As a freelancer who works from home, __ tend not to have many coworkers to talk to. So __'ll often ring up my other telecommuter friend, Tony, for a couple minutes, or speak to my pet cockroach Bill "Fucking" Murray, whom __ experimented on while writing a book on insects. Needless to say, not many companions. So when I get a chance to socialize, __ tend to talk and talk and talk. __ furiously gab like a steam whistle at the end of the work day. __ hog up air time, and __ talk all about me. It's my vice.

That's why I chose to stop saying "I" for one entire week. It was an absurd exercise in self-constraint that I hoped would make me rethink how I connect with people outside of work—hopefully focusing more on others and less on myself. And as you just experienced, the experiment is very much like conversing in Mad Libs. It drove me fucking crazy.

I began on New Year's Day. I woke up (hungover) in my studio apartment, slumped out of bed, stretched, and said aloud to myself, "I need to do yoga."   Oh, goddammit! I then immediately picked up a pen to tally every slip up in a notepad entitled " 'I' Yai Yai." 

I realized that I often think aloud, and in the first person. But now I was self-policing. This was some marksman-level self-awareness. I had to snipe down those I's.

I met up with friends for brunch. As it turned out, conversations with friends, families, and strangers over the next week would become nerve-racking. My two friends arrived with their baby, and with no other course of action, I immediately started asking questions. They looked at me with worried anticipation, accurately reading that I was hiding something.

The downside of trying to avoid using the first-person singular pronoun is that you can't go cold turkey without sounding like a maniac. At some point, people will expect you to make a personal contribution to the conversation. So at brunch, I struck on an awful solution. 

"So you can't say any form of pronouns?" my out-of-town friend Emily asked.

"David can," I answered in third person, throwing up in my mouth. "David can say 'me' and 'my' and 'mine.' David just can't say the one that's a lone vowel." 

This psycho babble continued on for about three minutes before my friends grew concerned that all of brunch would continue on like this. For their sake, I pressed pause on the experiment.
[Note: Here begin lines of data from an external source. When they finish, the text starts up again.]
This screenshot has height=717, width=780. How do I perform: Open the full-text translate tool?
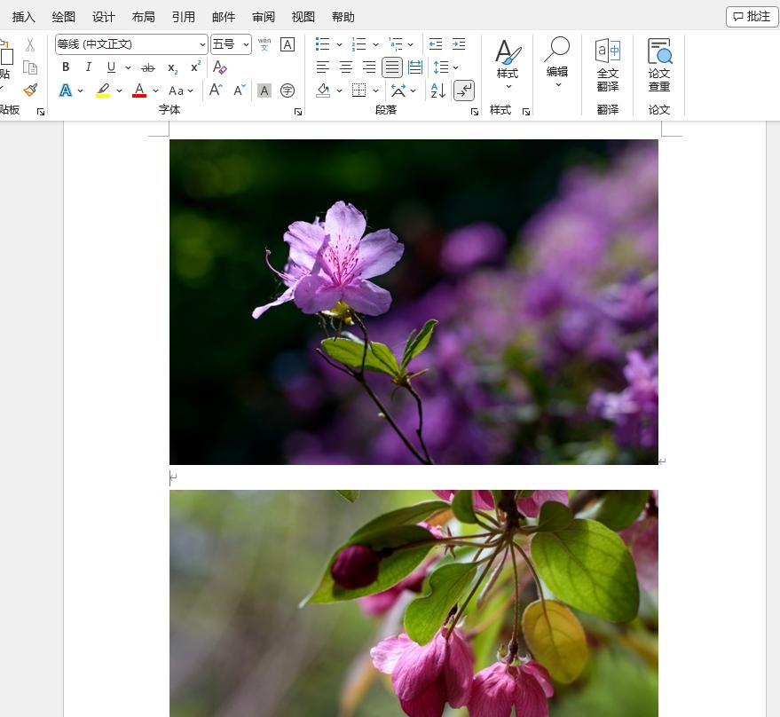(x=608, y=65)
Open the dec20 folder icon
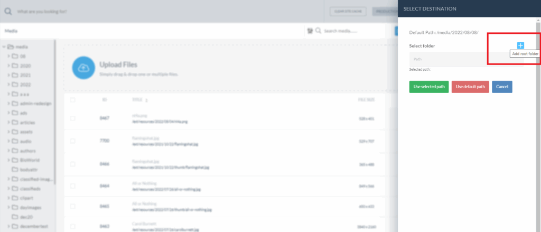541x232 pixels. coord(15,217)
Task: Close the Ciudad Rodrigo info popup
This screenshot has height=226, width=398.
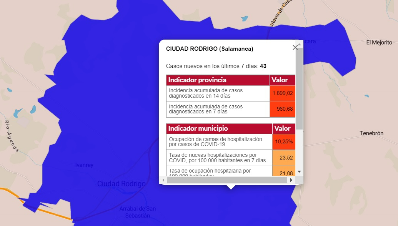Action: (295, 47)
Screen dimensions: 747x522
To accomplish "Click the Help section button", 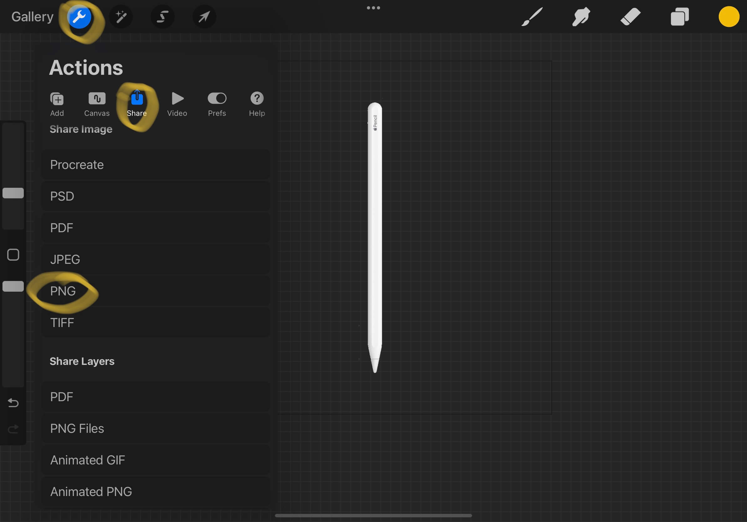I will click(256, 103).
Day one: failure.

But I was resolved to see my "I"-solation through. I decided that for my sanity, I'd permit myself to think out loud without restraint, enacting the rule only with others. I experimented with my third-person cheat some more, and once on day three I said my own name 13 times in a 12-minute conversation. Friends had to ask me to stop.
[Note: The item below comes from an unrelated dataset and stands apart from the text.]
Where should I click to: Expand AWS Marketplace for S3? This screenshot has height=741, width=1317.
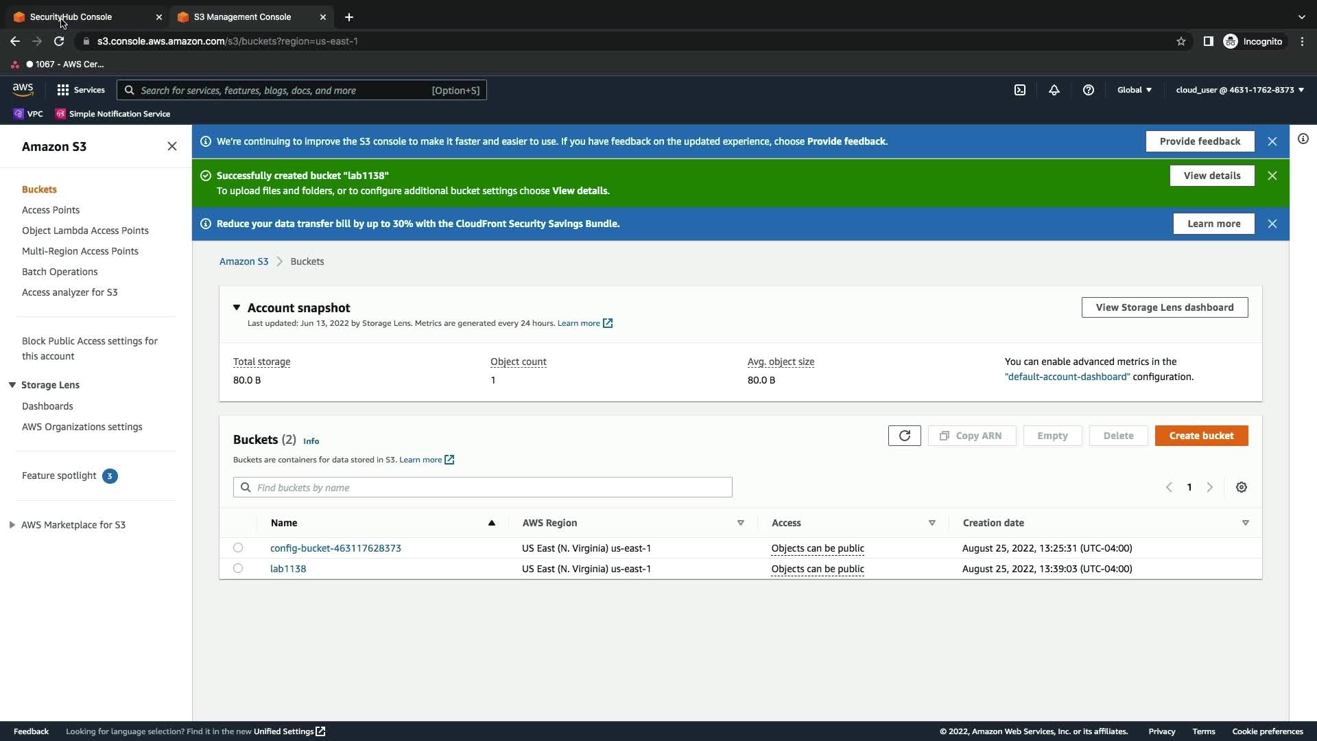(12, 525)
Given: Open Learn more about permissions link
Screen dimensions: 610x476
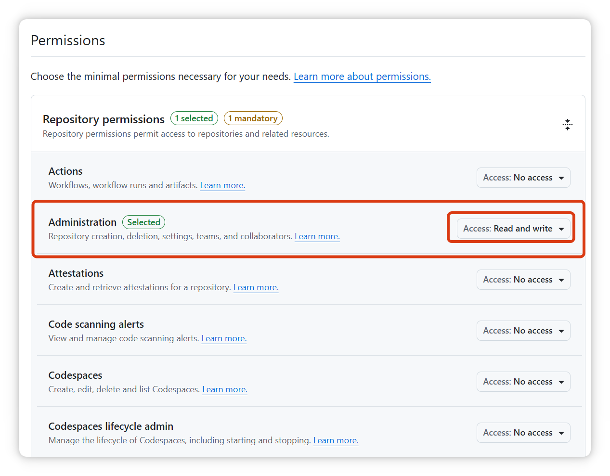Looking at the screenshot, I should coord(362,77).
But around this time I began noticing a gradual shift in how I approached conversation. I was doing more to facilitate exchange. I was playing the straight man the way, say, Scott Aukerman might on the improve show Comedy Bang Bang, setting up guests so they could riff freely. I also risked losing friends, so I decided to let the occasional "I" slip back into real conversation. But I would continue my experiment full-bore with strangers and during short interactions.

At points, the conversational limitation led to stilted interactions. But other times, it forced real personal moments. There's an employee at Trader Joes who I'm friendly with, but generally our interactions amount to curt head nods or exchanges about Star Wars. We're both fans. But plied by my newfound interest in her life—you ask a lot of questions when you can't say "I"—she revealed that she'd just married her girlfriend of eight years. It was spontaneous; they just went to the courthouse and got hitched. I congratulated and hugged her. I'd never even shook her hand, and in the past I'd even forgotten her name. But here we were, and it was brief and lovely.
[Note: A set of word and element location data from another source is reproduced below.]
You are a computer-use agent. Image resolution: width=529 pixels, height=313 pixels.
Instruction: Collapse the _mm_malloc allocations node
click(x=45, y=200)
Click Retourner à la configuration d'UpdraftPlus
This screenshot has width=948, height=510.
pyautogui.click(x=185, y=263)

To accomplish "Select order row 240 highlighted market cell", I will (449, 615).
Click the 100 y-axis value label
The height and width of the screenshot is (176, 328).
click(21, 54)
I kept logging my slip-ups in my "I Yai Yai" journal, and sure enough, there were many. On my best day, there were only six. I made a note: "It feels good just writing 'I.'"

But I'm happy with the experiment. It was maddening, but it was also a wake-up call, a reminder that showing interest is its own reward. Removing myself from the conversations—however flawed the idea—forced me to focus more on other people. That's something David plans to continue.